- Born: December 25, 1905 Washington, D.C., U.S.
- Died: September 12, 1981 (aged 75) U.S.
- Other names: Thomas W. Boyde, Jr.
- Education: Syracuse University
- Occupation: Architect
- Spouse: Jennie Jones
- Children: 3

= Thomas Wilson Boyde Jr. =

First black architect in Rochester, New York (1905–1981)

Thomas Wilson Boyde, Jr. (1905–1981), was an American architect. He was the first African-American graduate of the School of Architecture of Syracuse University and the first African-American architect in Rochester, New York.

==Early life and education==
Thomas Wilson Boyde, Jr. was born on December 25, 1905, in Washington, D.C. Boyde was the third of four children.

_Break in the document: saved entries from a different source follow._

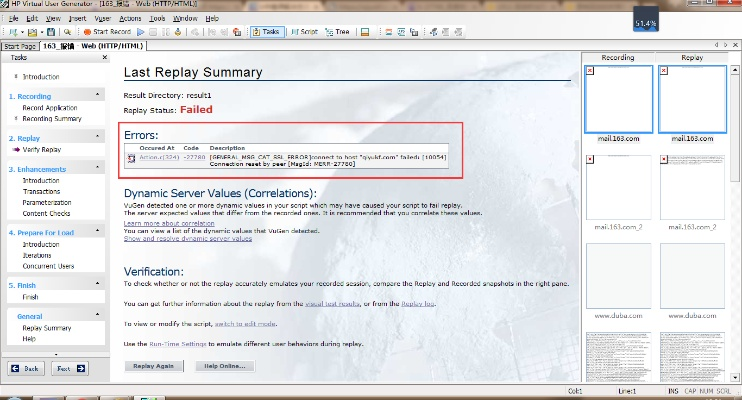Open Parameterization under Enhancements

tap(48, 202)
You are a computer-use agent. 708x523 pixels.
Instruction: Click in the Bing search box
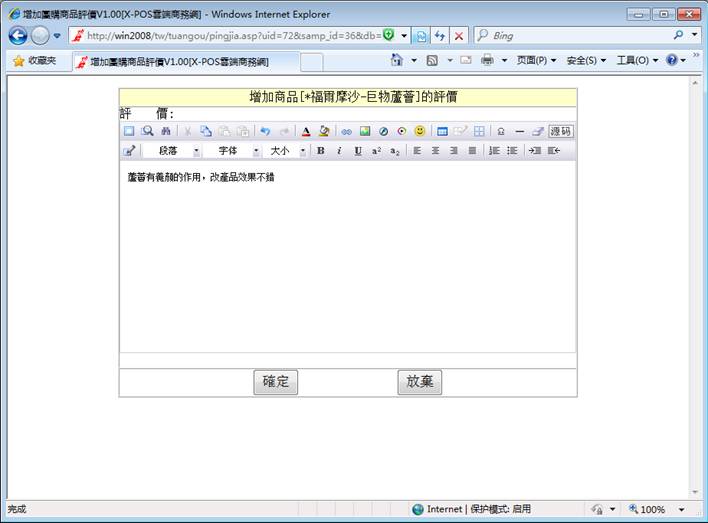[570, 35]
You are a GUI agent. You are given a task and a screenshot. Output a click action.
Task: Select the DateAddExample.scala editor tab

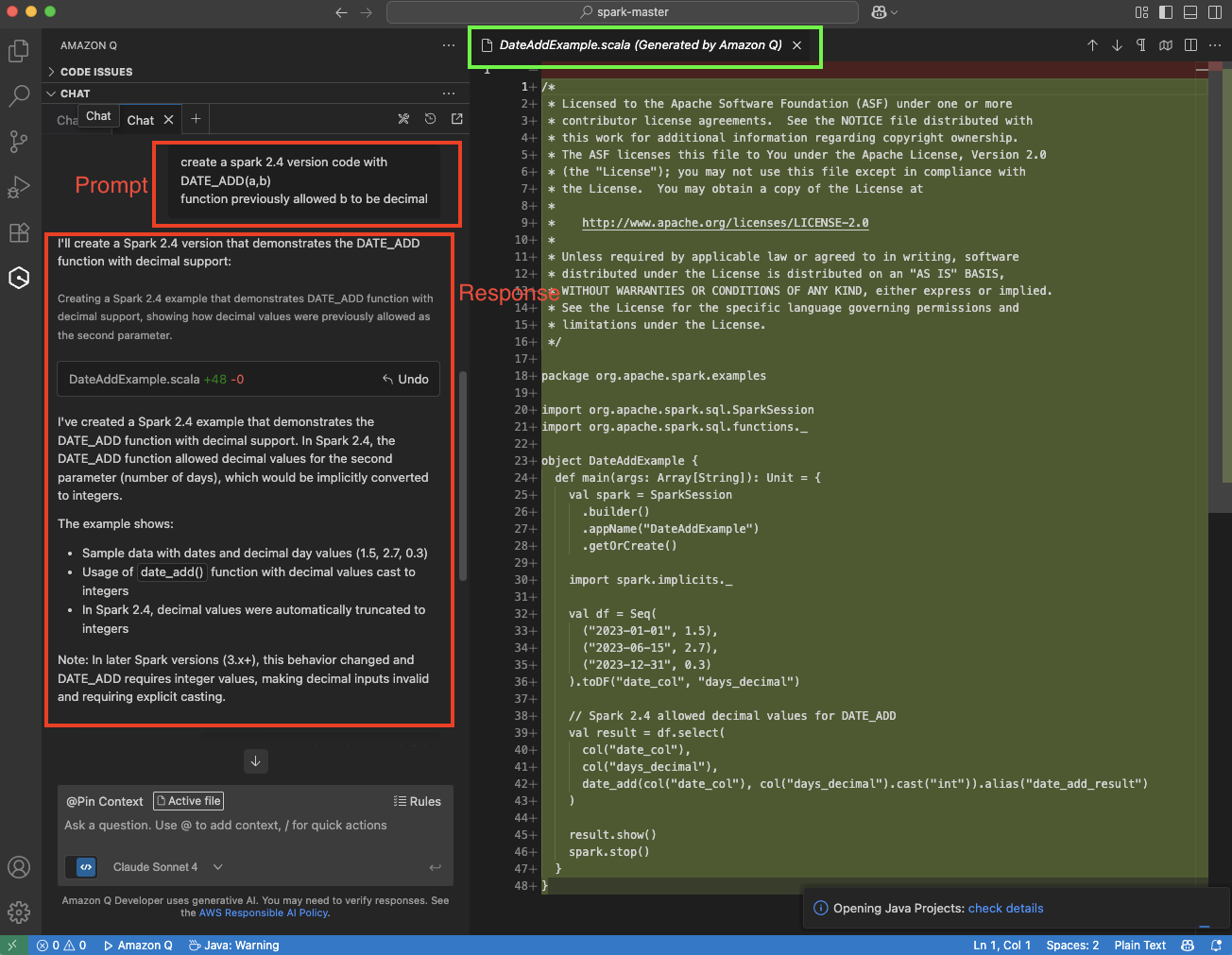pyautogui.click(x=640, y=45)
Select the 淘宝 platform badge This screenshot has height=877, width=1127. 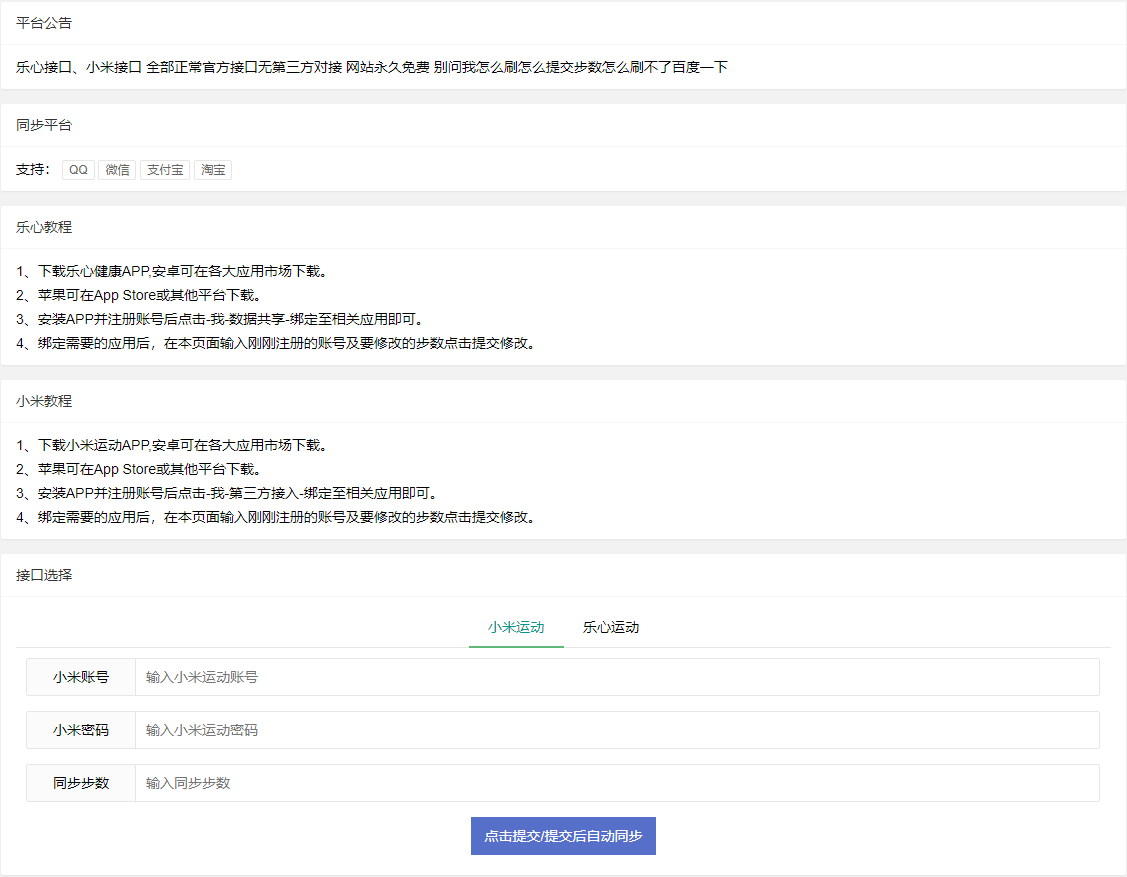tap(212, 169)
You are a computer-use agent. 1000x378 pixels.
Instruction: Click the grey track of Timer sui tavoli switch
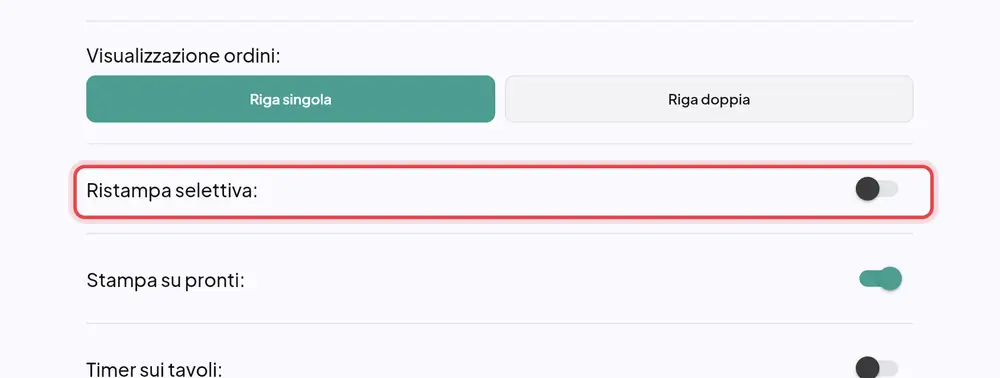click(889, 368)
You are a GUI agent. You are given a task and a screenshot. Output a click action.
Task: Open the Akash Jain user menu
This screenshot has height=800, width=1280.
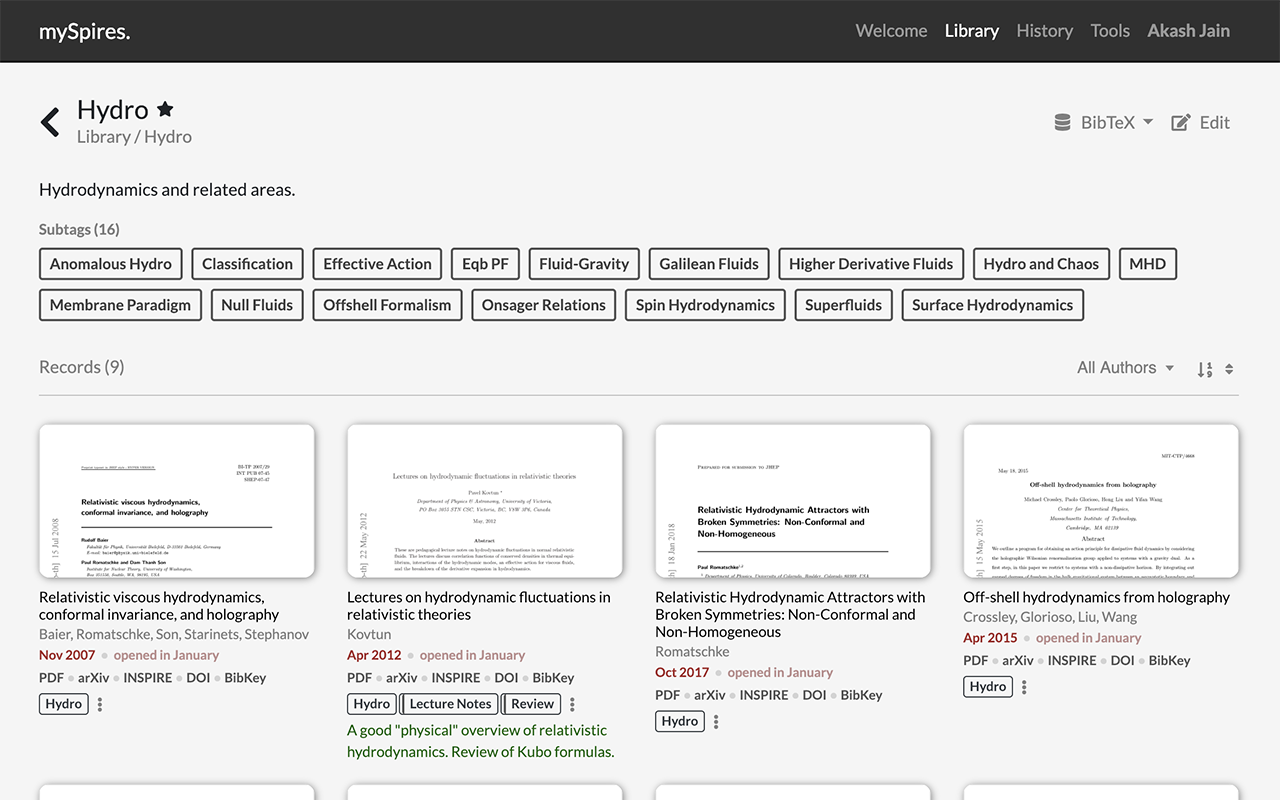[x=1188, y=30]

Denied 1923 entry to West Point United States Military Academy, he attended four universities in five years. Boyde graduating 1928 with a Baccalaureate in architecture from the School of Architecture of Syracuse University.

The next five years he had four employers, including a New York State agency.

==Career==
When the Rochester architect who designed what later was renamed Monroe Community Hospital hired Boyde as one of his assistants, the latter's decorative style of corner windows and curved walls had a chance to develop. This led to a series of other works and, later on, his own architectural firm. His project list included over 30 commercial locations and a larger number of private properties. The second largest category of his designs were restaurants.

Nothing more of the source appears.